Your objective — Having found the line that holds "December 2025 (125, 306)", give that line and all lines after it again, word for word, through the end of the data below.

-*-*-

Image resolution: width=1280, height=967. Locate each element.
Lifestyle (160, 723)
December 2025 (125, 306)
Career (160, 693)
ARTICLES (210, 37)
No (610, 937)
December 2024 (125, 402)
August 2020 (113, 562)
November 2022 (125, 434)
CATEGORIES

-*-*-

Answer box —
December 2025 (125, 306)
Career (160, 693)
ARTICLES (210, 37)
No (610, 937)
December 2024 (125, 402)
August 2020 (113, 562)
November 2022 (125, 434)
CATEGORIES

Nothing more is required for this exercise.